> **Task goal**:
Return every entry below without altering a word.

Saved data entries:
□ □ □

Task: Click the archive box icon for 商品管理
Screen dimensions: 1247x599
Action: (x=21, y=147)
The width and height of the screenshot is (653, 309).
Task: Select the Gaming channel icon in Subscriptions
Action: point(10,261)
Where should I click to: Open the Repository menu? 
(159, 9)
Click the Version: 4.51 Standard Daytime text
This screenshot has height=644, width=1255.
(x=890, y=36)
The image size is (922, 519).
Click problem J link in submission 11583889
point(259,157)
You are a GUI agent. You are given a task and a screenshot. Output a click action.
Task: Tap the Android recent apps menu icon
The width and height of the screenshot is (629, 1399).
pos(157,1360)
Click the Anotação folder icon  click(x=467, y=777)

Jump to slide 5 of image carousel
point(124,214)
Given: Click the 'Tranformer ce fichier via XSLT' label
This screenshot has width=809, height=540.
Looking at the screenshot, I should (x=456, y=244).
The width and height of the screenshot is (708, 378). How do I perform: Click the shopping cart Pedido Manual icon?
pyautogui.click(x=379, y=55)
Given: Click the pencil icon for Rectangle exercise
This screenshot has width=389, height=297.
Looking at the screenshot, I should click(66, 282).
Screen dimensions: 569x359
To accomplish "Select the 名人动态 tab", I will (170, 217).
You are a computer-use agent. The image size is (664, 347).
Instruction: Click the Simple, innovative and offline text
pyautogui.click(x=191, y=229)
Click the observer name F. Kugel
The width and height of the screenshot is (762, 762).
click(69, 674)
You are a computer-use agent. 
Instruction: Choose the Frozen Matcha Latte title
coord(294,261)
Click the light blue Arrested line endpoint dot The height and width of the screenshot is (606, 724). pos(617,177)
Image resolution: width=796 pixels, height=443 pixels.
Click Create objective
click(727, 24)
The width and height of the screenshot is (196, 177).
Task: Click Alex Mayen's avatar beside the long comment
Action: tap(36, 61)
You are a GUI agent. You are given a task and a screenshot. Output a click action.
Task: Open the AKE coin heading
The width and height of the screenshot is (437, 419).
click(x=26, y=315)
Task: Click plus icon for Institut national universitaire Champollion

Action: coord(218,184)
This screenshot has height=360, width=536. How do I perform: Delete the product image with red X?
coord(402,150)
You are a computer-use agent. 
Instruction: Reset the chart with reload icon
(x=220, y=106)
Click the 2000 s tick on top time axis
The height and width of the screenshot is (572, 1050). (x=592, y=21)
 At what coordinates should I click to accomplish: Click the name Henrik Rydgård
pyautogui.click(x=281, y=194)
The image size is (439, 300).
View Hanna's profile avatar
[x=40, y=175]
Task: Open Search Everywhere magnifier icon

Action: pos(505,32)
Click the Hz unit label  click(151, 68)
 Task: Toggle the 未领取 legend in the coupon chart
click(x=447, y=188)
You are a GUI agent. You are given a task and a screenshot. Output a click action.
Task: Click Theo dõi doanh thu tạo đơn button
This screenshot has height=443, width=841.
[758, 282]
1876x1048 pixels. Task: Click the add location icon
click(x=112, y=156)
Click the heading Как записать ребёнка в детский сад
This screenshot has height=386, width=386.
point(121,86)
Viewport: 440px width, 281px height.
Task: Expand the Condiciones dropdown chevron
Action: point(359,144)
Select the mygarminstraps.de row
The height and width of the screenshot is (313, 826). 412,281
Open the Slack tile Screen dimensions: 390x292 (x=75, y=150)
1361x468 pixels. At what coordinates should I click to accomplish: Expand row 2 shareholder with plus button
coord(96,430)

□ □ □

> **Answer below**:
Task: Click the archive box icon for 商品管理
Screen dimensions: 1247x599
Action: (x=21, y=147)
The width and height of the screenshot is (653, 309).
Task: Select the Gaming channel icon in Subscriptions
Action: point(10,261)
Where should I click to: Open the Repository menu? 
(159, 9)
Click the Version: 4.51 Standard Daytime text
This screenshot has height=644, width=1255.
(x=890, y=36)
The image size is (922, 519).
Click problem J link in submission 11583889
point(259,157)
You are a GUI agent. You are given a task and a screenshot. Output a click action.
Task: Tap the Android recent apps menu icon
The width and height of the screenshot is (629, 1399).
pos(157,1360)
Click the Anotação folder icon  click(x=467, y=777)

Jump to slide 5 of image carousel
point(124,214)
Given: Click the 'Tranformer ce fichier via XSLT' label
This screenshot has width=809, height=540.
Looking at the screenshot, I should (x=456, y=244).
The width and height of the screenshot is (708, 378). How do I perform: Click the shopping cart Pedido Manual icon?
pyautogui.click(x=379, y=55)
Given: Click the pencil icon for Rectangle exercise
This screenshot has width=389, height=297.
Looking at the screenshot, I should click(66, 282).
Screen dimensions: 569x359
To accomplish "Select the 名人动态 tab", I will (170, 217).
You are a computer-use agent. The image size is (664, 347).
Instruction: Click the Simple, innovative and offline text
pyautogui.click(x=191, y=229)
Click the observer name F. Kugel
The width and height of the screenshot is (762, 762).
click(69, 674)
You are a computer-use agent. 
Instruction: Choose the Frozen Matcha Latte title
coord(294,261)
Click the light blue Arrested line endpoint dot The height and width of the screenshot is (606, 724). pos(617,177)
Image resolution: width=796 pixels, height=443 pixels.
Click Create objective
click(727, 24)
The width and height of the screenshot is (196, 177).
Task: Click Alex Mayen's avatar beside the long comment
Action: tap(36, 61)
You are a GUI agent. You are given a task and a screenshot. Output a click action.
Task: Open the AKE coin heading
The width and height of the screenshot is (437, 419).
click(x=26, y=315)
Task: Click plus icon for Institut national universitaire Champollion

Action: coord(218,184)
This screenshot has height=360, width=536. How do I perform: Delete the product image with red X?
coord(402,150)
You are a computer-use agent. 
Instruction: Reset the chart with reload icon
(x=220, y=106)
Click the 2000 s tick on top time axis
The height and width of the screenshot is (572, 1050). (x=592, y=21)
 At what coordinates should I click to accomplish: Click the name Henrik Rydgård
pyautogui.click(x=281, y=194)
The image size is (439, 300).
View Hanna's profile avatar
[x=40, y=175]
Task: Open Search Everywhere magnifier icon

Action: pos(505,32)
Click the Hz unit label  click(151, 68)
 Task: Toggle the 未领取 legend in the coupon chart
click(x=447, y=188)
You are a GUI agent. You are given a task and a screenshot. Output a click action.
Task: Click Theo dõi doanh thu tạo đơn button
This screenshot has height=443, width=841.
[758, 282]
1876x1048 pixels. Task: Click the add location icon
click(x=112, y=156)
Click the heading Как записать ребёнка в детский сад
This screenshot has height=386, width=386.
point(121,86)
Viewport: 440px width, 281px height.
Task: Expand the Condiciones dropdown chevron
Action: point(359,144)
Select the mygarminstraps.de row
The height and width of the screenshot is (313, 826). 412,281
Open the Slack tile Screen dimensions: 390x292 (x=75, y=150)
1361x468 pixels. At what coordinates should I click to accomplish: Expand row 2 shareholder with plus button
coord(96,430)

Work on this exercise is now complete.